• **DOCUMENTO**:

· · · · · · ·

A esta evidencia nos
compromete la astrología. Y en esto aún resulta esotérica y contracultural.
Representa una alteración de la percepción ordinaria de la realidad, un cambio
de paradigma: antes que individual, la experiencia de la conciencia es
vincular. No somos individuos que “tienen” vínculos, sino que somos “en”
los vínculos. Somos lo que revelamos en nuestra relación con los demás. Somos
como tratamos al otro. Esta es la responsabilidad del astrólogo: asumir
la astrología nos obliga a la incómoda y poco gratificante necesidad de dar
testimonio vivencial de un paradigma que desorganiza la descripción habitual
del mundo.
Estimulándonos a ver
dinámicas polares antes que conformarnos en polos autogratificantes, la
astrología tiene el potencial de disolver la usina de prejuicios que sostienen
nuestra percepción ordinaria (mecánica e inconsciente) de la realidad.
Nuestra tendencia natural a reducir la complejidad de la vida en simplificaciones
que calman nuestra angustia separándonos de los demás y disociándonos de los
hechos de destino.
La astrología nos
invita a percibir relaciones allí donde nuestros prejuicios
nos condicionan a ver conflictos, polos que se complementan donde
creemos ver polos que se anulan, reconocimiento mutuo e inclusión donde
suponemos rechazo y exclusión. Dinámica de polaridad donde
parece presentarse polarización.
La polarización
planetaria
En tiempos de Neptuno
en Piscis se agota todo un ciclo (de 168 años) acerca de cómo la conciencia
humana significa la dinámica yo y los otros, mundo interno y mundo externo,
consciente e inconsciente, mente y alma, ciencia y religión. Acontecimientos
como las matanzas en Medio Oriente, las atrocidades del fundamentalismo religioso
dominando Estados, la cruenta invasión de países como represalia y el asesinato
de los humoristas de Charlie Hebdo en París forman parte de una bipolaridad que
parece excitarse y cobrar forma real en la conciencia colectiva. Un mundo
dividido en dos. La pérdida de la conciencia de vínculo y la emergencia del
encanto de la polarización, con su lógica de polos antagónicos en lucha por la
exclusión definitiva (exterminio) del otro.
Desde Occidente ese
diseño bipolar se percibe como el conflicto entre la racionalidad y la
irracionalidad, entre la valoración de la libertad y de los derechos del
individuo y la sumisión al oscurantismo regresivo de la religión. La razón
humana negando a Dios versus el individuo subordinado a Dios. Sin que seamos
conscientes, se activa el hechizo de un mundo occidental (europeo y civilizado)
encarnando la mente científica y tecnológica generadora de civilización
enfrentado a un mundo oriental (árabe y tribal) sinónimo de fanatismo emocional
y religioso.

· · · · · · ·

• **EXTRACTO DE DATOS**:

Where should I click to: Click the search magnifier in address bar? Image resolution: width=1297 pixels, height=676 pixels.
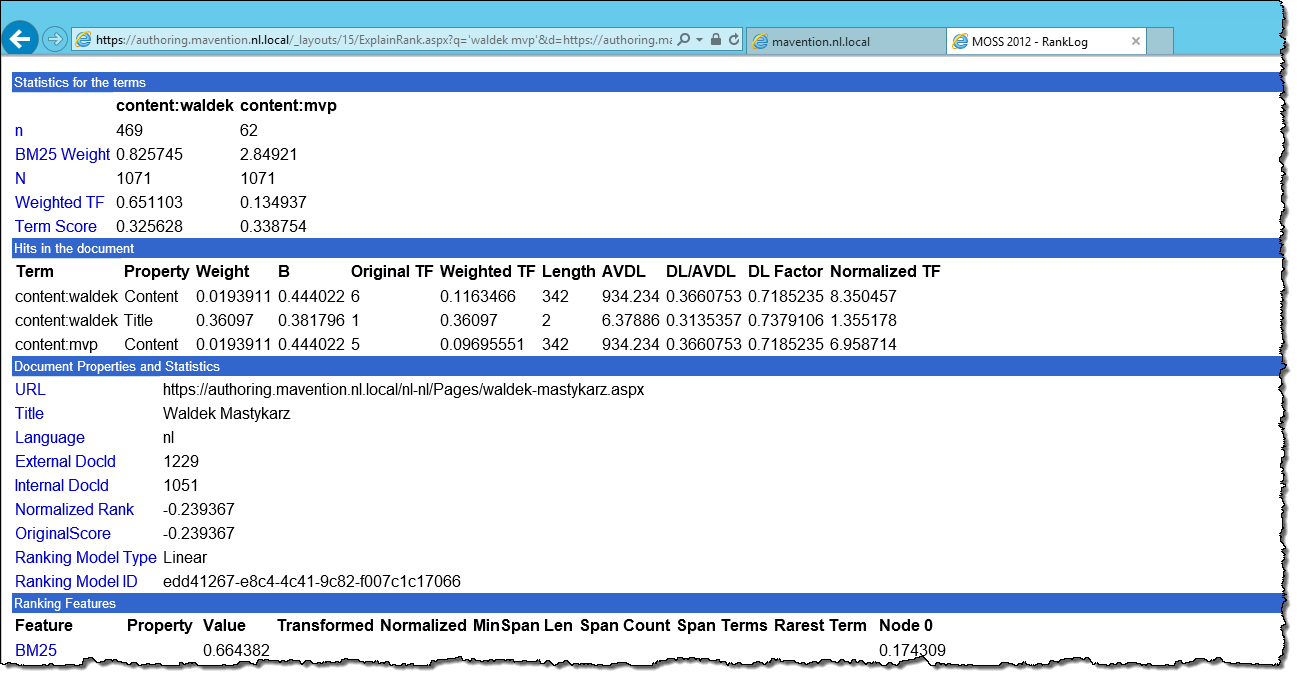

· · · · · · ·

• **INSTRUCCIÓN DADA 1**:
¿Puedes reducir a una lista breve el párrafo del documento sobre astrología que empieza con «En tiempos de Neptuno en Piscis», sin perder sus datos principales?
• **INSTRUCCIÓN DADA 2**:
¿Podrías seguir escribiendo el documento sobre astrología y polarización a partir de su última oración?

• **RESPUESTA 1**:
- Con Neptuno en Piscis se agota un ciclo de 168 años sobre cómo la conciencia humana entiende las dinámicas yo y los otros, mundo interno y mundo externo, consciente e inconsciente, mente y alma, ciencia y religión.
- Las matanzas en Medio Oriente, las atrocidades del fundamentalismo religioso que domina Estados, la cruenta invasión de países como represalia y el asesinato de los humoristas de Charlie Hebdo en París forman parte de una bipolaridad que parece excitarse y cobrar forma real en la conciencia colectiva.
- El resultado es un mundo dividido en dos.
- Se pierde la conciencia de vínculo y surge el encanto de la polarización, cuya lógica de polos antagónicos lucha por la exclusión definitiva (el exterminio) del otro.

• **RESPUESTA 2**:
En esa proyección,
las conciencias occidentales purgamos nuestra propia irracionalidad y
superstición, y reforzamos aún más el mito de la objetividad y nuestra
inconsciente devoción a la “diosa razón” y al ego individual. En esa
proyección, también, las conciencias occidentales nos negamos a percibir el
desarrollo intelectual del espíritu de Oriente, su capacidad de profundizar en
el alma humana y los misterios del universo. Y, sobre todo, queda velada la
multiplicidad de matices del mundo no-occidental, con sus diferentes culturas,
tradiciones y modos de organización social. Oriente se reduce a la carpa
talibán.
Por su parte, desde Oriente aquel diseño polarizado
parece percibirse (y debo sólo suponerlo, ya que soy una conciencia occidental)
como la tensión entre lo sagrado y lo profano, entre la pura y justa voluntad
divina y el sacrílego egoísmo humano. La humanidad consagrada a una fuerza
superior versus la caída en pasiones inferiores que ofenden a Dios. De un modo
inconsciente, se excita la fascinante “guerra santa” entre un mundo oriental
(islámico y no capitalista) consagrado a la acción redentora de una verdad
numinosa enfrentado a un mundo occidental (judeo-norteamericano y materialista)
que representa el poder imperial satánico y explotador.
En esa proyección, las conciencias orientales
expían su propio anhelo de hegemonía planetaria como religión verdadera y
única, reforzando aún más el mito de conocer la voluntad de Dios y adjudicarse
el derecho de imponerla a los demás violentando la libertad individual con arbitrariedad.
En esa proyección, las conciencias orientales son incapaces de percibir la
riqueza espiritual de Occidente, su talento para transparentar las estructuras
del alma humana y el orden del universo. Occidente se reduce a la voracidad del
capital.
No la tenemos sencilla. Aunque hay almas ensayando
otros vínculos.
Y cabe aquí
preguntarse en qué andarán los chinos.
Video:
https://youtu.be/ajSzCtwTj_I
El otro, la sombra (III): La oscuridad local
Alejandro Lodi
“En este país hay que
empezar a dar, a dar y a dar… Y el que queda, queda…”.
(Remate de un
personaje humorístico del programa “La Tuerca” de la TV
argentina en la década del ‘70).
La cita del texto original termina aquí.